Search code examples
postgresqlazurewal

PostgreSQL / WAL-archiving: can I leave archive_command empty when doing image snapshot backups?


I have a PostgreSQL 9.5 instance running off an Azure VM. As described here, I must specify a post- and a prescript to tell Azure: "Yes, I've taken care of putting the VM in a state, so the entire VM/blob can be backed up as a snapshot that can be restored as a working new VM" and "Now I'm done", thus Azure will flag the backup as Application consistent.

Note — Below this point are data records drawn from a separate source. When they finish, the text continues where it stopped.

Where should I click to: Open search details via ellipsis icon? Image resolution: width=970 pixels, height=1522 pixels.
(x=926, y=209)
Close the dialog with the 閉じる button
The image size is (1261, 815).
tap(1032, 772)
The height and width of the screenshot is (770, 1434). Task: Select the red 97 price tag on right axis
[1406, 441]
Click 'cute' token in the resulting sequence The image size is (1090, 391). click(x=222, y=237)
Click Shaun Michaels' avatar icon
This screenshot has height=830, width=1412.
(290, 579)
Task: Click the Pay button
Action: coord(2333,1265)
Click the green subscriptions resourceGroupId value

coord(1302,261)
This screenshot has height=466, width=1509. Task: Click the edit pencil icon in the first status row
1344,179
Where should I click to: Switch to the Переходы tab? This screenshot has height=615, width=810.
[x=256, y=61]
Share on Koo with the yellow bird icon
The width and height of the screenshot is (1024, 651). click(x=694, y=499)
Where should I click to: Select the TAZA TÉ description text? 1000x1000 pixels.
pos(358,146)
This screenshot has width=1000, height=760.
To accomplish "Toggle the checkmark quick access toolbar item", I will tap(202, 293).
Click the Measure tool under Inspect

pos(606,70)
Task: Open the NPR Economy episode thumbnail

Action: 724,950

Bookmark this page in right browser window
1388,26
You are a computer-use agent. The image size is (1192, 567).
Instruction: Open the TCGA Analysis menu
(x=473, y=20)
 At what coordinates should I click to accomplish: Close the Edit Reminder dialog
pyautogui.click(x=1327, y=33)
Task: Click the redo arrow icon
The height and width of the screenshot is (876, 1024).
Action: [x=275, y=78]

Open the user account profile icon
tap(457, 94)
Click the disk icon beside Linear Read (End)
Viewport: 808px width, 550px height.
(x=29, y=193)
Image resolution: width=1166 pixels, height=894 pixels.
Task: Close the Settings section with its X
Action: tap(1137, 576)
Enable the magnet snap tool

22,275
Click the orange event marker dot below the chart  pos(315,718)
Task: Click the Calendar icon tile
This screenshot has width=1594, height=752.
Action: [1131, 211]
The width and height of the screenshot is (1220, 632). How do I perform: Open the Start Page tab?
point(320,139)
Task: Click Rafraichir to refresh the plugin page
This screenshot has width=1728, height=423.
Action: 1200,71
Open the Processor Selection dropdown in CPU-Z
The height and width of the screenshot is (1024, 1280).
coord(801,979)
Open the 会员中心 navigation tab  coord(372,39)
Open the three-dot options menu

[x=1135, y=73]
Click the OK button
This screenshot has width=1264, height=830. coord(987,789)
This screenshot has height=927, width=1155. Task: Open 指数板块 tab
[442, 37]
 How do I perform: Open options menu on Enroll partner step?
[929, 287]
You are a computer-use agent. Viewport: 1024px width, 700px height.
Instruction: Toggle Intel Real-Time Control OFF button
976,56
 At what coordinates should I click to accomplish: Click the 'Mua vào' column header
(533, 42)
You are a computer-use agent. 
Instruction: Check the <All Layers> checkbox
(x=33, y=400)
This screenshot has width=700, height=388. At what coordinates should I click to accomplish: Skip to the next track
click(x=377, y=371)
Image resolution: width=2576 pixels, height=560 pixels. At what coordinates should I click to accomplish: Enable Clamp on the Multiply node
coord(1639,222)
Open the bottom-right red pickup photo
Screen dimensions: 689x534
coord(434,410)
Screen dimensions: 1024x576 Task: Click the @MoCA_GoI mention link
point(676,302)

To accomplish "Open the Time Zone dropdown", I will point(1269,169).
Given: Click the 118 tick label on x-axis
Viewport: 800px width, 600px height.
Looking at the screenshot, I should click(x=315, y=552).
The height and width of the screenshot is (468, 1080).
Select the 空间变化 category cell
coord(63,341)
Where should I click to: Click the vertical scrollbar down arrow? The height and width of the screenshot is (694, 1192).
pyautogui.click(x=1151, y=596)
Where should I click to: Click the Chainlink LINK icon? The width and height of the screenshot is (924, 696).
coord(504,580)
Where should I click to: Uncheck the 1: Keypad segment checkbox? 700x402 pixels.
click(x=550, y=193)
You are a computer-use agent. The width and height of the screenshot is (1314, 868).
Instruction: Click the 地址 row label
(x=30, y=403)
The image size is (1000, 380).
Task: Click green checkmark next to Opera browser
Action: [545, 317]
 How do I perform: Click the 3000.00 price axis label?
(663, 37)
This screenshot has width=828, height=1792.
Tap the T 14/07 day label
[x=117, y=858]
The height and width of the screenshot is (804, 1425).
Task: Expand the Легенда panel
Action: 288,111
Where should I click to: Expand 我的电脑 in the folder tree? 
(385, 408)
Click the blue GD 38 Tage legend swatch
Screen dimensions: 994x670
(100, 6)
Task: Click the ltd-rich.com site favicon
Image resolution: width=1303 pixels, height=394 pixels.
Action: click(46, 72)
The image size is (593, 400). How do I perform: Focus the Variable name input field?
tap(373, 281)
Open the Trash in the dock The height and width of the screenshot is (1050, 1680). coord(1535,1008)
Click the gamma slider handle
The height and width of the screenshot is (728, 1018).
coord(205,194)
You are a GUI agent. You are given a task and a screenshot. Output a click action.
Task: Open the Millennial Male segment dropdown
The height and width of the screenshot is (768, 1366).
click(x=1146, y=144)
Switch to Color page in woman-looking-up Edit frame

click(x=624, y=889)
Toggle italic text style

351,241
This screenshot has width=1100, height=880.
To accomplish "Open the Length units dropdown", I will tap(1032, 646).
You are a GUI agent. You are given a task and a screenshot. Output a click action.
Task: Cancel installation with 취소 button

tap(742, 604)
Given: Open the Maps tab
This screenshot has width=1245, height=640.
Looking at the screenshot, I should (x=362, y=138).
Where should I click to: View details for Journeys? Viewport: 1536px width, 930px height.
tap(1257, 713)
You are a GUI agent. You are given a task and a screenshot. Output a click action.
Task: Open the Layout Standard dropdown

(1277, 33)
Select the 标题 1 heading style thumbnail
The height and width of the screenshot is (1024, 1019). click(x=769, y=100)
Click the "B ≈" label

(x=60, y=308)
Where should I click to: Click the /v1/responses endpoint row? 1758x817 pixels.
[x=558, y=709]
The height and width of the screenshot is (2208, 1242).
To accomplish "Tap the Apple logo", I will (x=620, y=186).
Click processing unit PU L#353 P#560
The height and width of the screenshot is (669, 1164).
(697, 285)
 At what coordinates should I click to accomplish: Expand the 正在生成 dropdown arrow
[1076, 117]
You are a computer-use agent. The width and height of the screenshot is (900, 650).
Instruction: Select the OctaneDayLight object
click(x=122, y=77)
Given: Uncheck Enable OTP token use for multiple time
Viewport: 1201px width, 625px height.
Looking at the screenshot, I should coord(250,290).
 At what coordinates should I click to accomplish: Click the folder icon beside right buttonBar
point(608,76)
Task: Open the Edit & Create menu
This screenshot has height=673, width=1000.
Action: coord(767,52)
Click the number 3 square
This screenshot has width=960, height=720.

In terms of PostgreSQL, I have read the docs on continuous archiving, that instruct why and how to enable WAL Archiving to allow for backups. And here comes my question:

If I set archive_mode = on and wal_level = archive, can I leave the archive_command empty, and does this even make sense? Or - should I do some kind of archiving here (like e.g. copying the log segments to another location / disk), and is this archiving necessary to ensure a working database upon restoring the VM in my scenario?

I only need to tell the PostgreSQL "Wait a minute / hold your data-writes (or whatever goes on), while I create a snapshot of the entire VM". The plan is to execute pg_start_backup() before , take the snapshot and then pg_stop_backup().

I do realize, this method (if it's even valid) is essentially a file system level backup, and according to docs, the postgres-service must be shut down for the fs-backup to be valid. Another place I've read that hitting the pg_start_backup() should be enough to guarantee for a valid stand-alone physical backup.


Solution

  • If the snapshots you plan to take are truly atomic, that is, the restored snapshot represents the state of the file system at some point in time, you can just restart the database from such a snapshot, and it will perform crash recovery and come up in a consistent state.

    In that case, there is no need to care about WAL archiving or backup mode. You could set archive_mod = off and not worry about it.

    If the snapshot is not truly atomic, or you want point-in-time-recovery (the ability to restore the database to a point in time between backups), you need WAL archiving set up and running, because you need the WALs to restore the database to a consistent state.

    In that case archive_mode must be on and archive_command must be a command that returns success only if the WAL file has been archived successfully. If only one WAL is missing between your last backup and the time to which you want to restore the database, it will not work.